Wie steht es ums Lobbying? Wie stehen Sie mit welchen Akteuren in Kontakt?
Selbstverständlich mit den verschiedensten Behörden und mit unserem Städtepartner. Ihnen teilen wir unsere Anliegen und Forderungen mit, bringen Lösungsvorschläge ein und stimmen uns ab. Mit der Stadt arbeiten wir eng und gut zusammen. Dasselbe gilt für die Organisation Bern Welcome. Diese ist verantwortlich für die Vermarktung der Stadt und Region Bern. Sie wird uns stark bei der langsamen Öffnung begleiten, da alle Akteure gemeinsam die Kommunikation und Vermarktung aufbauen müssen und hier die Zusammenarbeit bestmöglich koordinieren können. Auch mit den lokalen Verbänden KMU Stadt Bern, GastroBern, Hotellerie+ Bern Mittelland, HIV Sektion Bern und auf nationaler Ebene mit Swiss Retail, dem Verband der mittelständischen Detailhandelsunternehmen oder der IG Detailhandel von Migros, Denner und Coop funktioniert unsere Zusammenarbeit sehr gut. Mir scheint bei all unseren Tätigkeiten, dass gesellschaftlich und politisch der Wert des Gewerbes wieder höher gewichtet wird. KMU sind keine Abzocker, sondern von grosser Wichtigkeit für das Zusammenleben und die Volkswirtschaft. Ich glaube, das realisieren in der Krise gerade viele Menschen wieder etwas stärker.

Können Sie uns ein aktuelles Beispiel beschreiben?
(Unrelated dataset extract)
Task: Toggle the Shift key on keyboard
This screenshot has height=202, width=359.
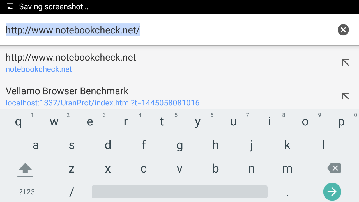Action: pyautogui.click(x=25, y=169)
Gerne. Da die Mieten in der Innenstadt für die Geschäfte ein grosser Kostentreiber sind, ist es mit der vorübergehenden Stundung von Forderungen nicht getan. Wir haben diesbezüglich die Stadt, GastroBern und KMU Stadt Bern angefragt, ob wir zu viert einen Aufruf zur schnellen partnerschaftlichen Lösung machen können, mit dem wir uns an die Mieter und vor allem auch an die Vermieter wenden werden. Dies mit der Bitte, schnellstmöglich Lösungen auszuarbeiten, die substanziell und nachhaltig helfen, sowie potenzielle juristische Auseinandersetzungen und Geschäftskonkurse verhindern können. Die Stadt, Gastro Stadt Bern und KMU Stadt Bern haben umgehend zugesagt. Der Aufruf wird in den nächsten Tagen verschickt.

Mit der schrittweisen Öffnung der Geschäfte sind längst nicht alle Probleme vom Tisch. Wie sehen Sie das?
Sie haben völlig Recht. Die Öffnungen sind, bezogen auf die Krise, leider erst das Ende vom Anfang und noch längst nicht der Anfang vom Ende. Nach dem Öffnen der Geschäfte werden deren Einkünfte noch lange nicht den Normalstand erreichen. Die Konsumentenstimmung ist am Boden. Das Coronavirus ist weiterhin ein Teil unseres Lebens. So lange dies so ist, werden die meisten Geschäfte nicht ihre gewohnte Effizienz erreichen. Zudem verursachen die Vorschriften betreffend die Hygiene und dem Social Distancing für alle Gewerbetreibenden Zusatzkosten. Und auch sämtliche Kredite müssen irgendwann zurückbezahlt werden. Die staatlichen Hilfen aller Art werden noch während vieler Monate dringend notwendig sein. Viele Geschäfte werden sich erst im neuen Jahr wirklich erholen. Die Gastronomiebetriebe werden wohl noch länger brauchen. Wir alle brauchen noch viel Ausdauer und vor allem die Solidarität unserer Kundinnen und Kunden. Wir hoffen darauf, dass die Menschen vermehrt wieder einheimische Produkte und Dienstleistungen berücksichtigen, deren Wert aktuell offenkundig ist.